#304 – Dick Bernard: New Year's Eve and the Perpetual Calendar: "What are you doing New Years, New Years Eve?"
This year the last day of the year coincides with the last day of the traditional American workweek.
Rather than muse about this or that, I simply took a look back in history to see the previous December 31sts which occurred on a Friday.
You can easily do this by looking at the perpetual calendar.
It turns out that the occurrence of Friday, December 31 is not as comfortably predictable as I thought*.
More or less they occur every five years, but not exactly, and there are odd variations as well.
Here are the last few:
2010
2004
1999
1993
1982
1976
1971
1965
1954 is the next earlier one; the next time December 31st falls on a Friday will be 2021 – the same interval as between 1982 and 1993.

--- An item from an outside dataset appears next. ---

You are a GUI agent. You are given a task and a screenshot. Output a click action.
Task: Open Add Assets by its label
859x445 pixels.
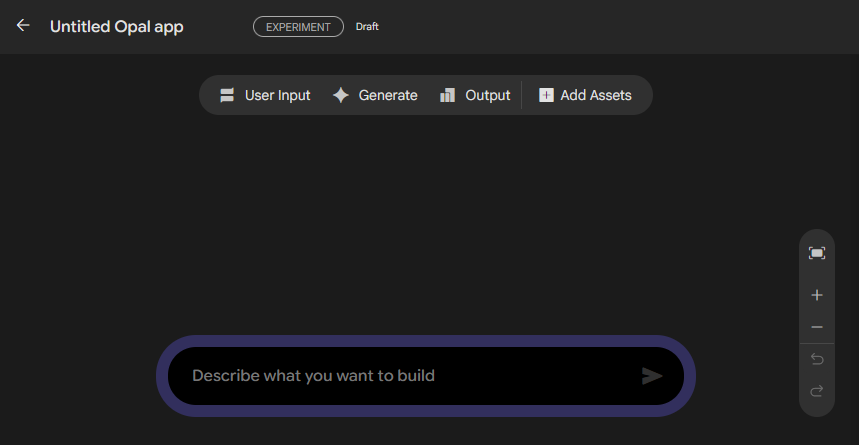coord(596,95)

We humans tend to act in the short term, often the very, very short term. As the song lyric goes, “What are doing New Years, New Years Eve?”
But we don’t live in a short-term world. What happens long term is what we need to think about.
For me, personally, I’m going to reflect on those specific years I just mentioned, and see how things were, then, what the country collectively thought, and what happened in the interval following.
It will be an interesting exercise.
1948
1943
1937
1926
1920
…
1830
Where will we be as a country and society in 2021?
We the people will have a great deal to say about that, for good or ill.
Among the treasure trove of sayings used by my school-teacher Dad to his scholars was “time passes, will you?”
Will we?
Happy New Year.
* – The ‘cycle’ appears to be 28 years.